Thirty years ago the youth organization James Wallace crafted in a back room of a housing complex wasn’t a dream. It was sheer necessity in a city scarred by the riots of the 1960s and short on housing. The city had been chopped into racial enclaves -- deliberately, some community workers contended -- by the interstate highway system.

Despite the odds, some community groups did what they could. One group was the Newark Restoration Project that, with the federal government, put together plans that resulted in two privately managed high-rise housing complexes.

There were immediate problems. Kids rode the elevators all day and night, wrote on walls and generally tore the buildings apart. Wallace, who also worked for the fire department, was hired as a special policeman. But he didn’t think policing was the answer.

The kids needed something to do.

He gathered 13 young people in a back room. The youth group grew, drawing from public housing nearby. It evolved into the International Youth Organization. Wallace’s wife, Carolyn, came to help.

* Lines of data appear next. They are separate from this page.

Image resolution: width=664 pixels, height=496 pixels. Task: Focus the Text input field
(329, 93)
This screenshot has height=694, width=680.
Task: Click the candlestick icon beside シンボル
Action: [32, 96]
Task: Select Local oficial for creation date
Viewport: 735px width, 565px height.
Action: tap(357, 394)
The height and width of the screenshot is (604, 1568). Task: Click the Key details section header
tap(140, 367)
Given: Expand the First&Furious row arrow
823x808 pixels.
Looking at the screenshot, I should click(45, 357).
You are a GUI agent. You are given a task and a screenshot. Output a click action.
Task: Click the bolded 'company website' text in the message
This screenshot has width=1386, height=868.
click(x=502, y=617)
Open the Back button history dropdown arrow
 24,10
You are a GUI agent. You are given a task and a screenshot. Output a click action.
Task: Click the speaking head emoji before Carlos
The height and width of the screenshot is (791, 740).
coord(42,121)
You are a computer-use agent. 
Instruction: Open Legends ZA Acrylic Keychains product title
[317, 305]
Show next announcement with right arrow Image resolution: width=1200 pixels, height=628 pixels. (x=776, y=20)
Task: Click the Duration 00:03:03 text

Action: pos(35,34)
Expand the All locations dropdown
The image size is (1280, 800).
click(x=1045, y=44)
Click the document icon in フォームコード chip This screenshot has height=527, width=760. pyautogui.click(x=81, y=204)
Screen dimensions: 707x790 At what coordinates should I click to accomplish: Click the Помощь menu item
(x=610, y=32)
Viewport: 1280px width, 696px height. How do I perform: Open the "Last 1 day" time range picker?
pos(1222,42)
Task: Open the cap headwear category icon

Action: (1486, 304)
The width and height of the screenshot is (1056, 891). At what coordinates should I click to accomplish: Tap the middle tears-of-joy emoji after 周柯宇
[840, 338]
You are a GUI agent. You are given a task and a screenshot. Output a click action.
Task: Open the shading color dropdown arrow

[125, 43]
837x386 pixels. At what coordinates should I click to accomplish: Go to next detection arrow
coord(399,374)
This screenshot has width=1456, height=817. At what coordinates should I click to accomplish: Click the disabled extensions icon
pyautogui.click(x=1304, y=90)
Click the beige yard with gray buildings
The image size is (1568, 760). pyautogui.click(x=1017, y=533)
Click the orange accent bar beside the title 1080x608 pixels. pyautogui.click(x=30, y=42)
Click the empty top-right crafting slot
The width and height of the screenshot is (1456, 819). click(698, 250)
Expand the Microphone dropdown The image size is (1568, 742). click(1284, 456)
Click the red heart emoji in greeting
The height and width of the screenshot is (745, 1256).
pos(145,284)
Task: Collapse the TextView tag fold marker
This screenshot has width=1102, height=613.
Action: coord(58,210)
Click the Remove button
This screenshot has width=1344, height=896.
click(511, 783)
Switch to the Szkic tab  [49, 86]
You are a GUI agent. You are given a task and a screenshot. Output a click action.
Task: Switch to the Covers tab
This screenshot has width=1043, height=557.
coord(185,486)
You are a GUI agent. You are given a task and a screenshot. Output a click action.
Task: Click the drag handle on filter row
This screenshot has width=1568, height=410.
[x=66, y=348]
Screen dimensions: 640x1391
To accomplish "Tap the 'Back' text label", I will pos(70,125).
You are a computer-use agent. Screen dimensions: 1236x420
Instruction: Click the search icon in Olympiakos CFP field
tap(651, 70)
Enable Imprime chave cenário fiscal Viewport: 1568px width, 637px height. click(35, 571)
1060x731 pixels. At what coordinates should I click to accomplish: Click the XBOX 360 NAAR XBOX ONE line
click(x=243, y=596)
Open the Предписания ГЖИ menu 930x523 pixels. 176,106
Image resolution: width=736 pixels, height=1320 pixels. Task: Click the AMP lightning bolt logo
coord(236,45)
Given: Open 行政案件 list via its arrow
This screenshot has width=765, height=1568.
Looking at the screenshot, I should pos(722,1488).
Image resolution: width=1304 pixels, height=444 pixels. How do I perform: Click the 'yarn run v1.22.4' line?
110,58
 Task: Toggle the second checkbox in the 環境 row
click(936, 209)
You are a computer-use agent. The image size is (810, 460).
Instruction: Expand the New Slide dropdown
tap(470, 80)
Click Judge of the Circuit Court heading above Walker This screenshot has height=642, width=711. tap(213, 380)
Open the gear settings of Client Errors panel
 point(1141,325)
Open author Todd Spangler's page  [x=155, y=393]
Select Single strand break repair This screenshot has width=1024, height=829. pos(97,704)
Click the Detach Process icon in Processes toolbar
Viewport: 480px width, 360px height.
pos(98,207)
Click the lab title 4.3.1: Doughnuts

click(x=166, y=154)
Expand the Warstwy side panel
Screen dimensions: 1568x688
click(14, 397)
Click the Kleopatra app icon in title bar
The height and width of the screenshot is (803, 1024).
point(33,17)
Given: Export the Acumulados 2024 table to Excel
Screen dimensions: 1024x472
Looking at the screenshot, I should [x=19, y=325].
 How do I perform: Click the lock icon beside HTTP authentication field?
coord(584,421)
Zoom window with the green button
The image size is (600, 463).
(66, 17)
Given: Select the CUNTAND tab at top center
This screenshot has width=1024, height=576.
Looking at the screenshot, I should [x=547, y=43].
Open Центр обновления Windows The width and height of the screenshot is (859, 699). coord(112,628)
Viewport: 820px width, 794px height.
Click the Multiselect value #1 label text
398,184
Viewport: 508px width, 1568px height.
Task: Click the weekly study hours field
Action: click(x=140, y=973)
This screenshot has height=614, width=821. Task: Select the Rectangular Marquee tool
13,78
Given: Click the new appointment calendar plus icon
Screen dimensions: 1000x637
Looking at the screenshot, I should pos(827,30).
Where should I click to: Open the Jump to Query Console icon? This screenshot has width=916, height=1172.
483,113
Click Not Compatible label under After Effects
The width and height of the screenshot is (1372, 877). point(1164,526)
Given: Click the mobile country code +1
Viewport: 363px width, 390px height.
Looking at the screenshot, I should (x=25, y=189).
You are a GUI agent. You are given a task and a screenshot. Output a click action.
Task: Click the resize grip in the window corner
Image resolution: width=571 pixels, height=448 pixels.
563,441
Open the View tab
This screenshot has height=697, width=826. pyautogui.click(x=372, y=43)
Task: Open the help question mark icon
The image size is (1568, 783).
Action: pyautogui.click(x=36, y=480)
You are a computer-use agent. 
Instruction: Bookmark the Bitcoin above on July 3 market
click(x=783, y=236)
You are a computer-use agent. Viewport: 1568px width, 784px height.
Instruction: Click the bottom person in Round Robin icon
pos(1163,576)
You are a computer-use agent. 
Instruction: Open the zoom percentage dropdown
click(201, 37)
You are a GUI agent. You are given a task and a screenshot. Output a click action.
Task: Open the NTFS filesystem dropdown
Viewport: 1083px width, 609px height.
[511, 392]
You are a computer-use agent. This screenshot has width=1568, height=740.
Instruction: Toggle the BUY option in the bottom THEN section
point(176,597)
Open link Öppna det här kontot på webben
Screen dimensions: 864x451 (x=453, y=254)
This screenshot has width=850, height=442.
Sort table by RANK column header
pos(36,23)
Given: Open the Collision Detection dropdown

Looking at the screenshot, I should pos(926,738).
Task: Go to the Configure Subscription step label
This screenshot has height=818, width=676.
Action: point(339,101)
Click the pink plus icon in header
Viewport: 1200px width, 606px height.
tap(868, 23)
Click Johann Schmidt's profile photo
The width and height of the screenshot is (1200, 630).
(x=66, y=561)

“Soon,” said Carolyn Wallace, “I’m saying to Jim, you’ve got to get some money. You can’t do this on parents cooking dinners. You need a fund of some kind.” The first grant, in 1975, was $5,000.

The focus of one early program was teaching young men to rehab old buildings.

A quarter-century later, with $1.3 million in annual grants, the work has expanded into a community-based family service agency providing the best prevention and personal achievement programs available. The programs are housed in eight rehabbed buildings.

Activities include a national model Youth and Conservation Corps, family problem solving and preservation programs for adolescent and young parents, juvenile crime prevention and youth leadership structures. This is in addition to being one of 16 youth and conservation corps nationwide in the federally funded welfare-to-work project.

Some people accepted for the Youth Corps, said Carolyn Wallace, “come in homeless. Sometimes my first job is just finding them a place to live.” She’s a true believer.

“Youth Corps is a model that’s been most successful because they can study at their own pace,” said Wallace, “as part of a team. If the country would just listen to all of us working in the inner city who know what needs to be done, we’d be better off. We know what programs work.”

Wallace is adamant on another issue, too. “Slavery’s mark has never been removed in this country,” she said. “That mark (of slavery) is ever present with us. At some point we should have come out of this by now. I work with young people, trying to give them a sense of identity. Especially the black males. That’s where the youth corps and the conservation corps really have been most successful.”

She works hard and she’s getting tired. Jim, chairman emeritus, has already retired. Carolyn is looking ahead. She wants to work more closely with her two faith communities, New Life and Redeeming Love Christian Center, and get back to some basics.

“Church,” said Carolyn Wallace, “was where you learned to sit still. Where you learned to govern yourself and not move around. These kids don’t know how to keep still.”